Law Enforcement Groups: Cellphone Ruling Will Hurt Investigations
The U.S. Supreme Court's decision this week requiring police to get a search warrant before accessing the information on a suspect's mobile devices could delay criminal probes, law enforcement groups say. However, one justice's concurring opinion could point to a legislative path forward.
When it comes to accessing suspects’ cellphones, police officers will have to dial it back.
The U.S. Supreme Court’s unanimous ruling Wednesday in the combined cases of Riley v. California and United States v.
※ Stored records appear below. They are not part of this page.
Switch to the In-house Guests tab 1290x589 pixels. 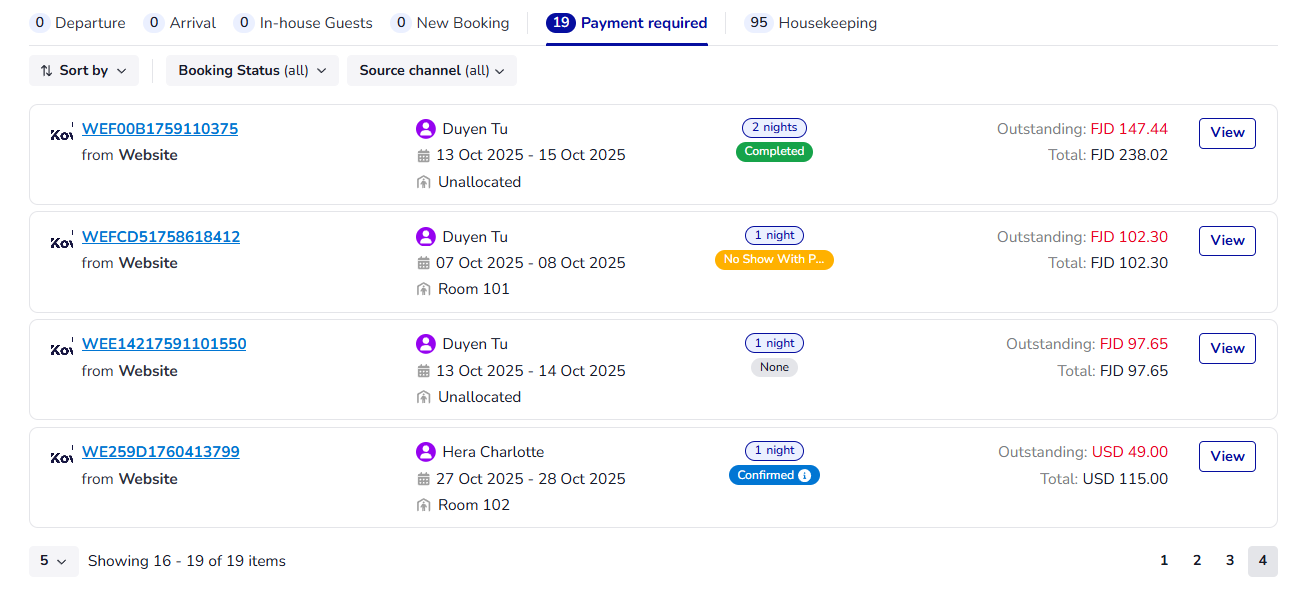point(303,23)
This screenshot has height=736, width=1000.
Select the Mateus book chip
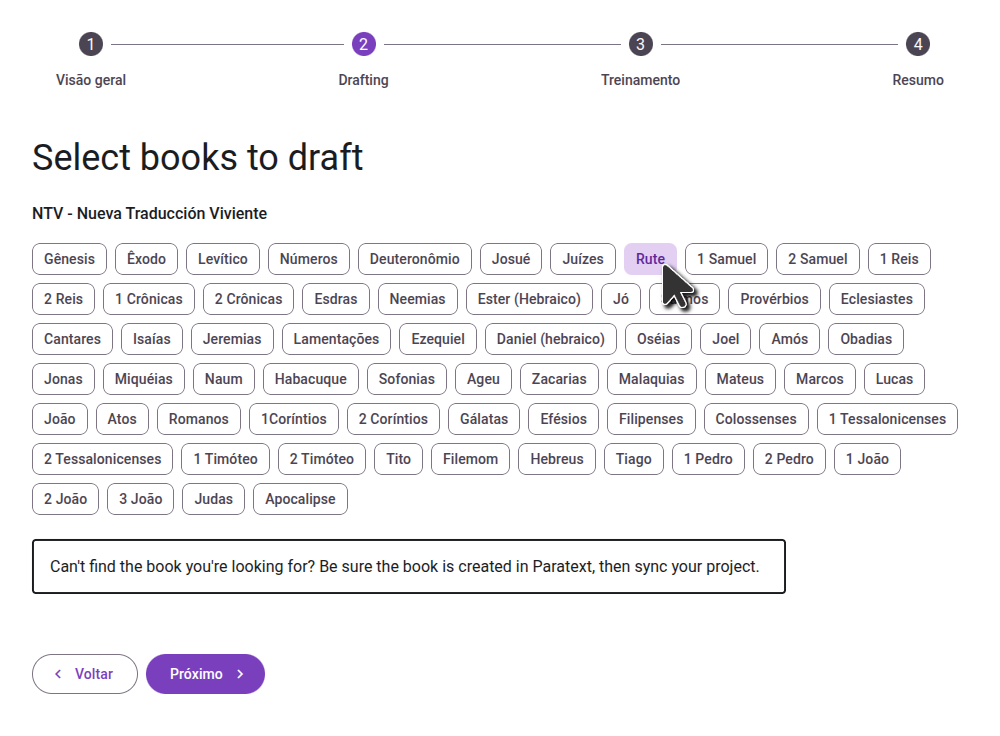(x=740, y=379)
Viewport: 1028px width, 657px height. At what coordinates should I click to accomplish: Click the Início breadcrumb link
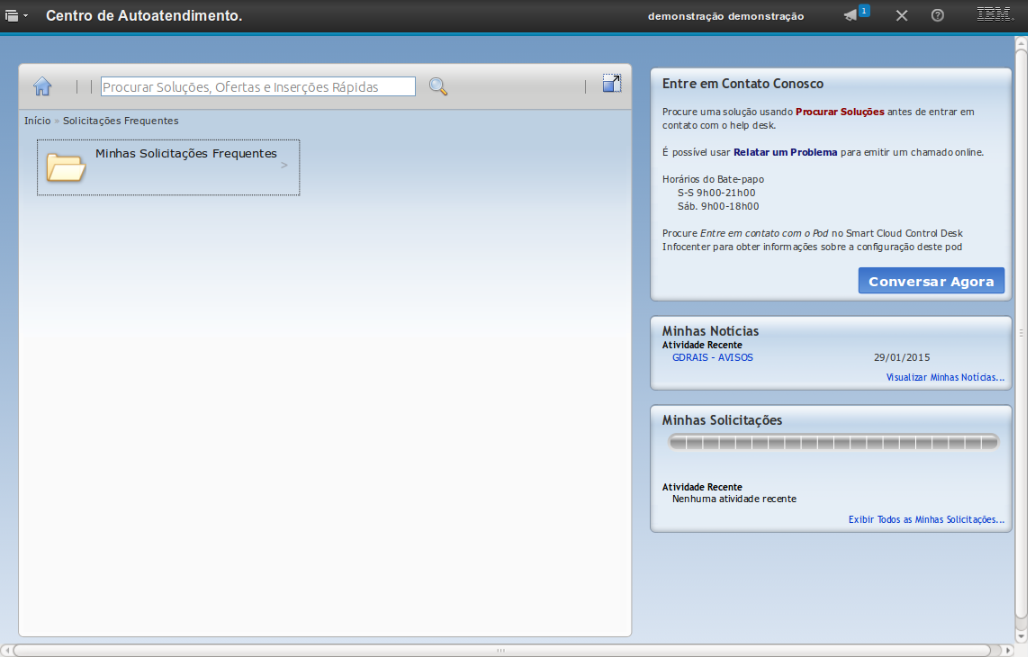(x=37, y=120)
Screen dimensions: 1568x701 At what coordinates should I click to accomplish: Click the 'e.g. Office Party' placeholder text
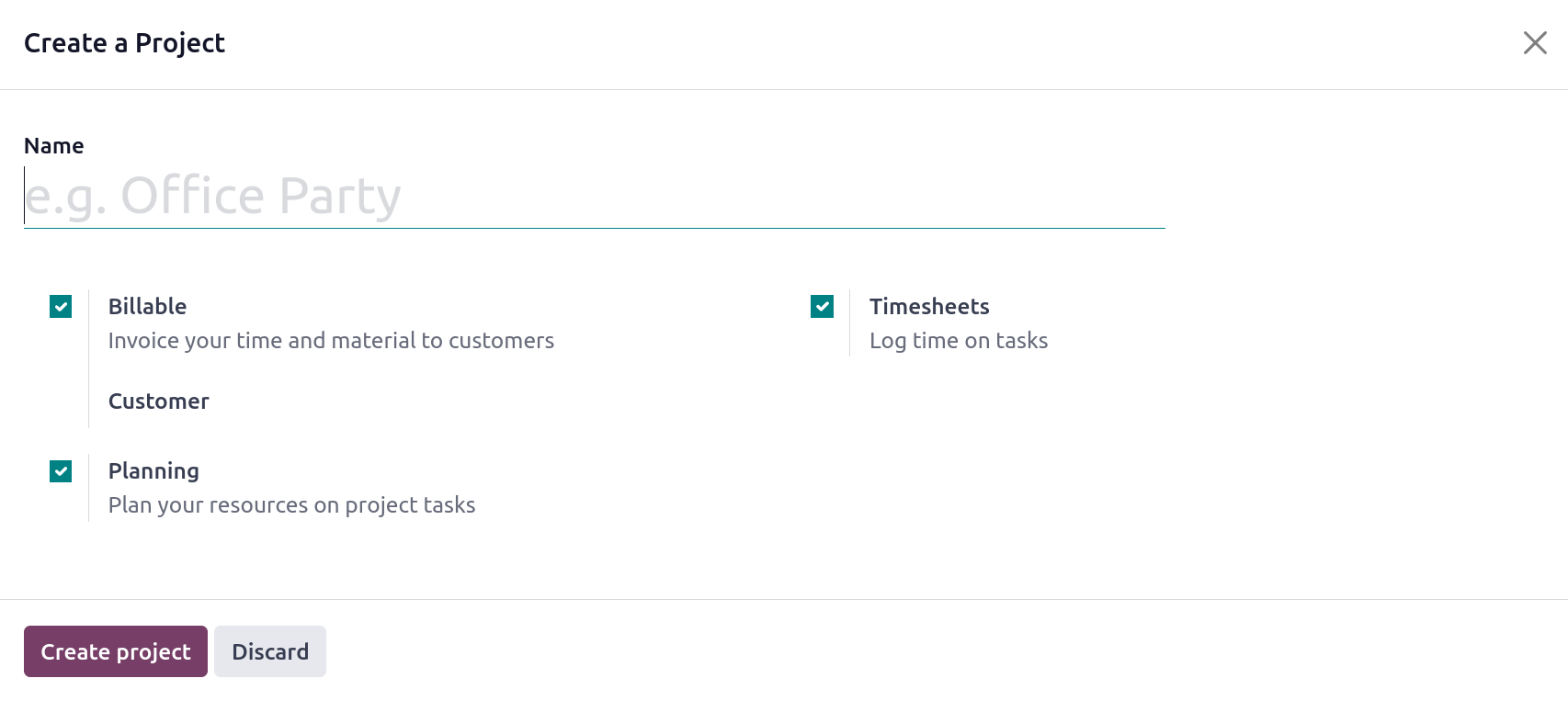tap(212, 196)
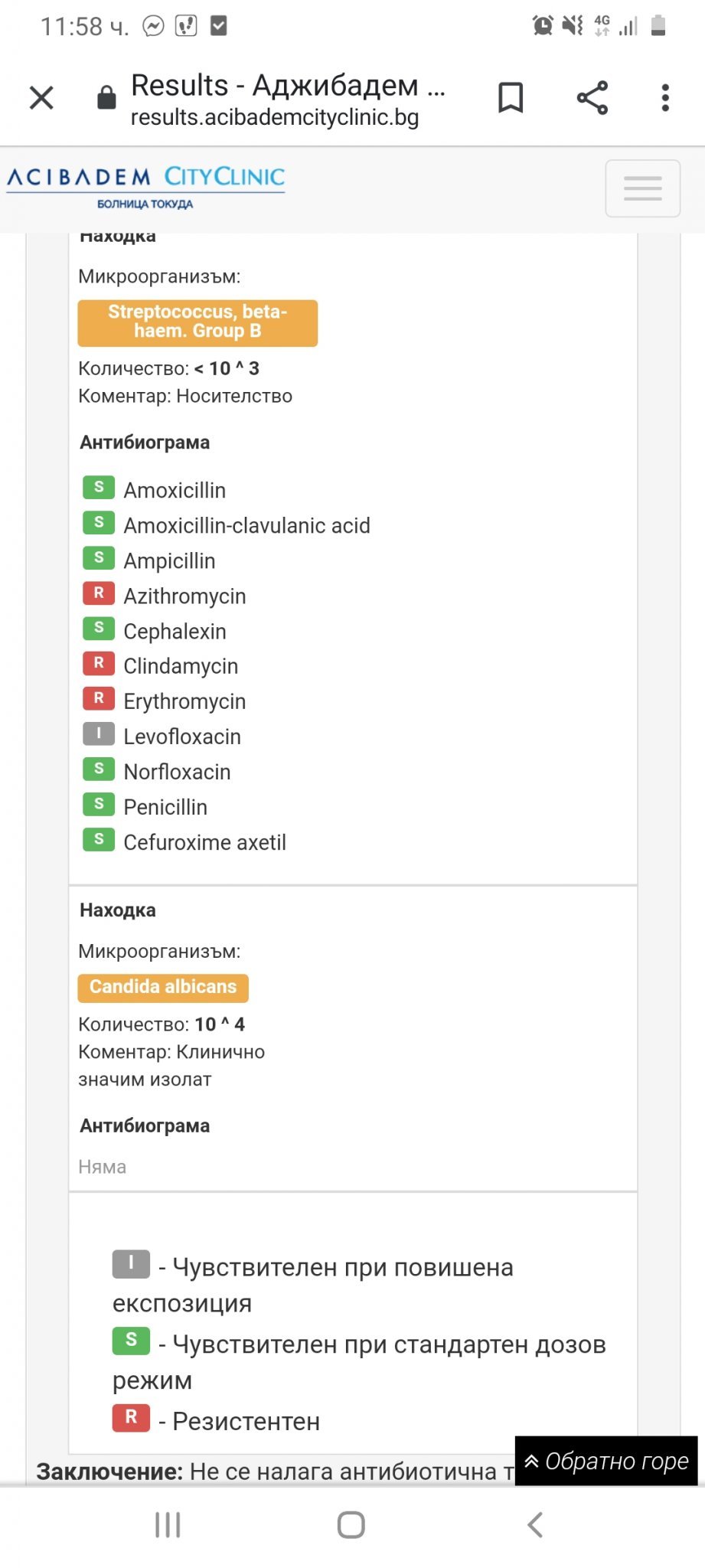Screen dimensions: 705x1568
Task: Expand the hamburger navigation menu
Action: click(642, 188)

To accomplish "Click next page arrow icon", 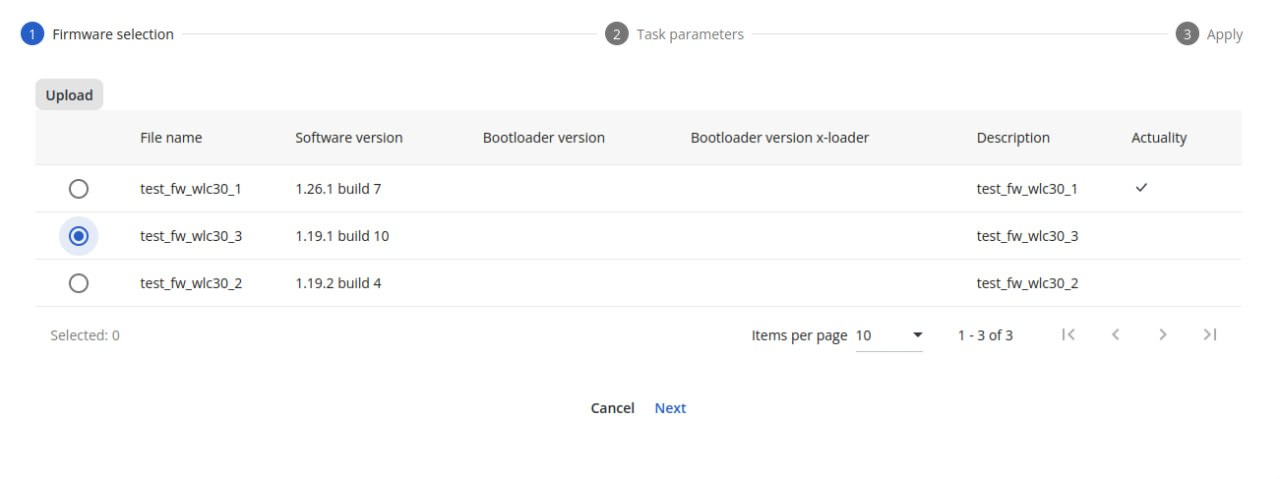I will click(1162, 335).
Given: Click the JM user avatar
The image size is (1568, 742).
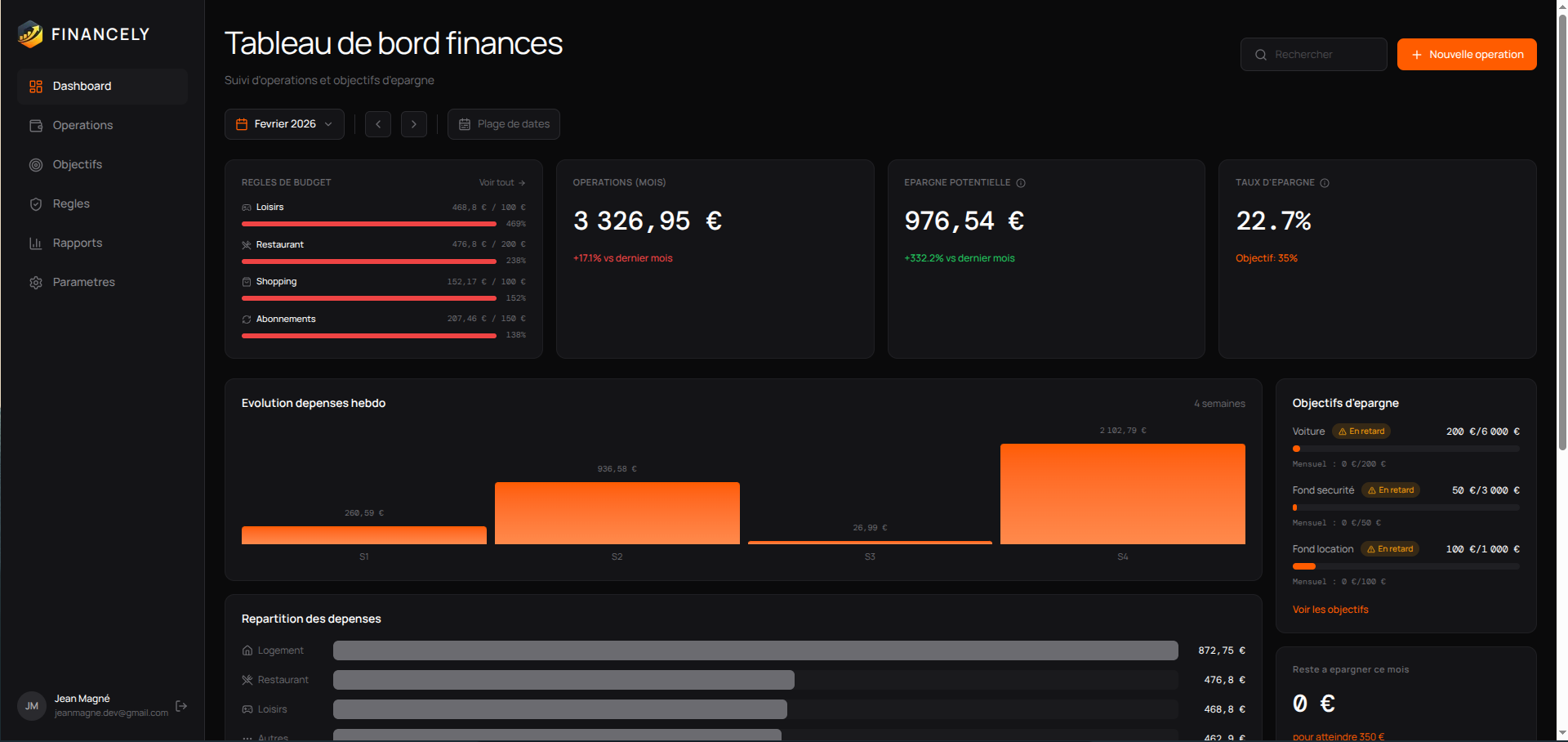Looking at the screenshot, I should [x=32, y=706].
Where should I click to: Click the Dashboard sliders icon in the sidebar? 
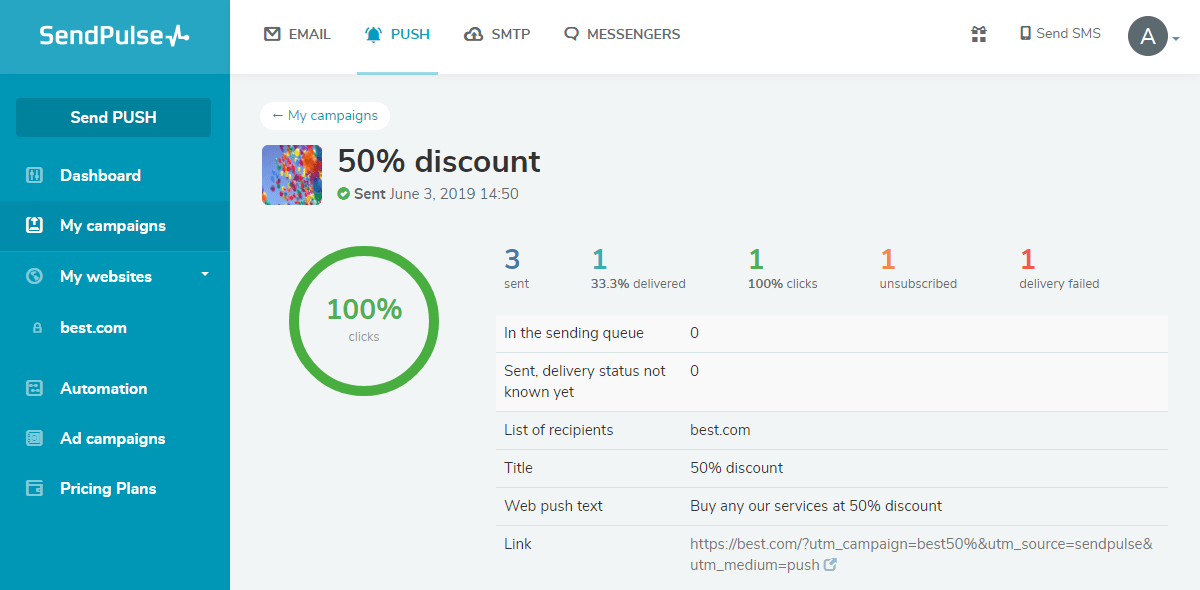35,175
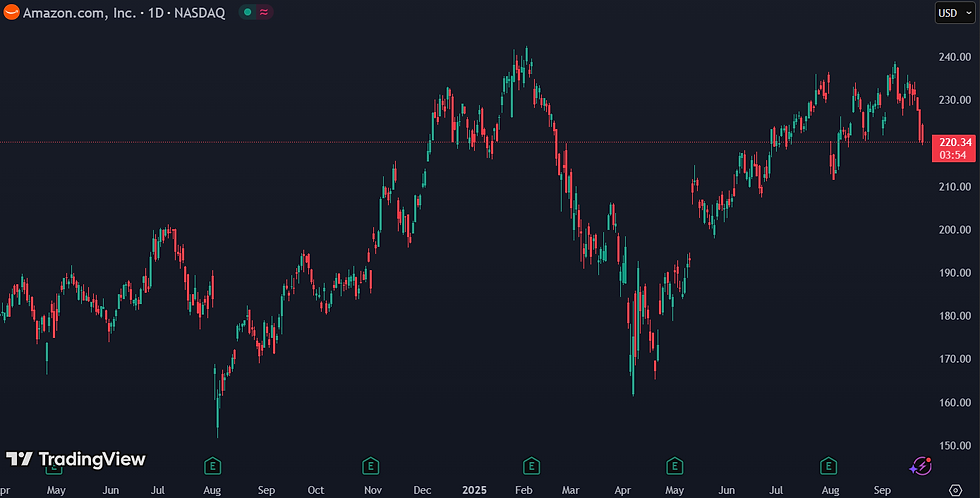The image size is (980, 498).
Task: Toggle the green market status indicator
Action: click(248, 12)

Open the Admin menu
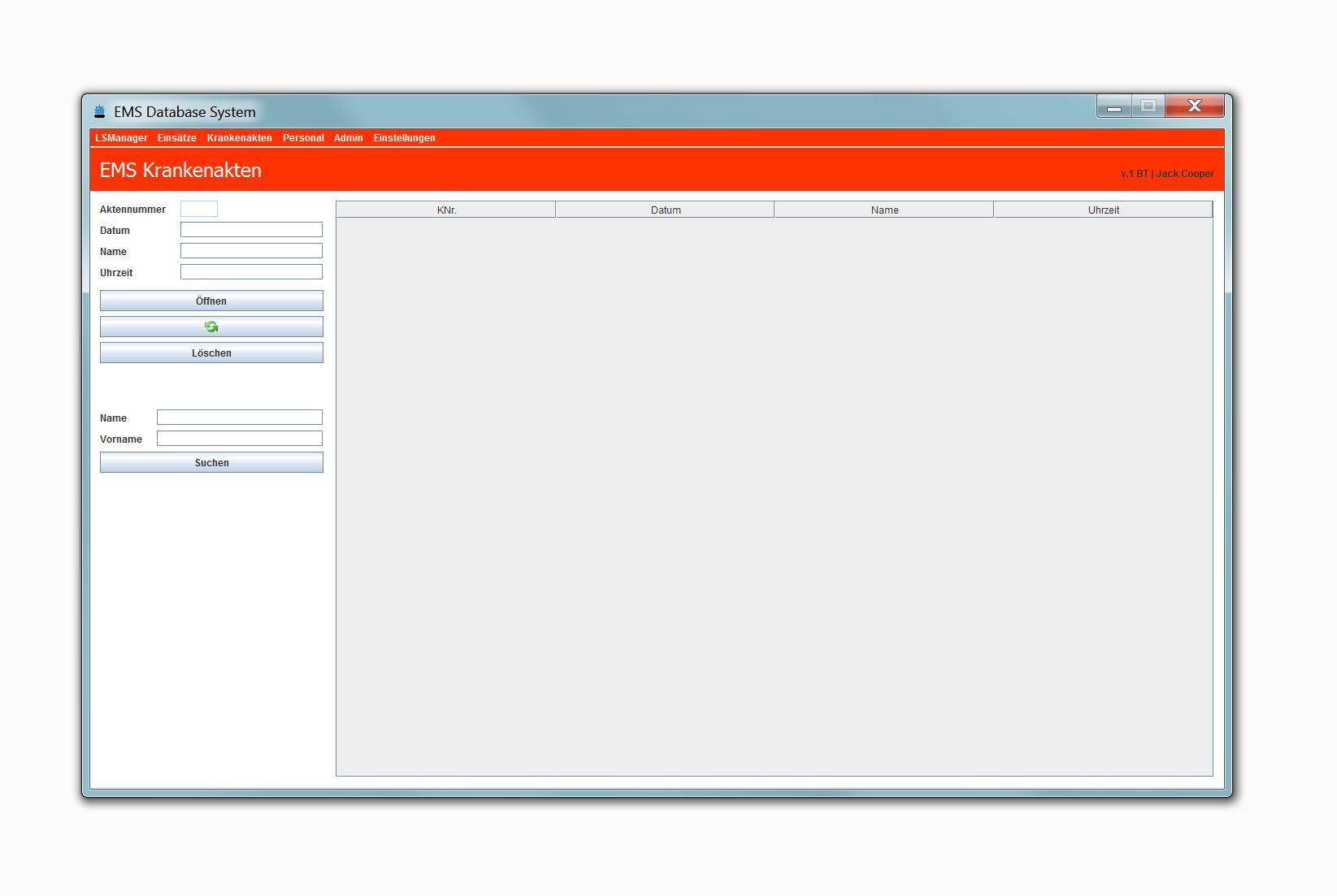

Wurie [PDF] requires police officers and other authorities to obtain a search warrant before accessing the mobile devices of people they arrest.
The decision, which the justices based the Fourth Amendment’s protection against unreasonable search and seizure, was widely lauded by privacy advocates. But several law enforcement organizations suggested the ruling would make it harder for officers to do their jobs.
The National Association of Police Organizations (NAPO), the International Association of Chiefs of Police (IACP), and the Fraternal Order of Police were among the organizations that raised concerns about the ruling, which they predicted could lead to delays in prosecution and the loss of time-sensitive evidence.
In a comment to Agence France-Presse, IACP President Yousry Zakhary said that the high court’s decision was “disappointing and will undoubtedly impact law enforcement’s ability to investigate and combat crime.”
NAPO Executive Director Bill Johnson, meanwhile, noted that obtaining a warrant for a smartphone would be a tough sell.
“You have to make that jump: I bet he’s got a bunch of stuff on his phone. And that’s not good enough,” Johnson told NBC News. “The officers are really going to have to point to something specific that ties that phone or that suspect’s use of phones to the commission of a crime.”
Long-Term Effects
If there was a silver lining in the decision for law enforcement organizations, it came from Justice Samuel Alito’s concurring opinion. Though he agreed with the decision, the conservative justice suggested that Congress could pass more-nuanced legislation regulating how law enforcement acquires information from digital devices.
“[I]t would be very unfortunate if privacy protection in the 21st century were left primarily to the federal courts using the blunt instrument of the Fourth Amendment,” Alito wrote. “Legislatures, elected by the people, are in a better position than we are to assess and respond to the changes that have already occurred and those that almost certainly will take place in the future.”
Despite unhappiness with the ruling, some law enforcement organizations hinted that it might be a hurdle rather than a roadblock. “It just adds to the length of the investigation,“ Massachusetts Police Association Executive Director James Machado told The Boston Globe.
The IACP’s Zakhary drew a parallel between Wednesday’s ruling and the one in Miranda v. Arizona, perhaps the Supreme Court’s most well-known case involving how police interact with suspects. The 1966 decision established the requirement that officers must read what are now known as “Miranda rights” to people in custody prior to interrogation.
“With Miranda, you’ll never get confessions” was the immediate prediction after that ruling, Zakhary told The New York Times. “Well, we routinely get confessions. We worked through that, and we will work through this one.”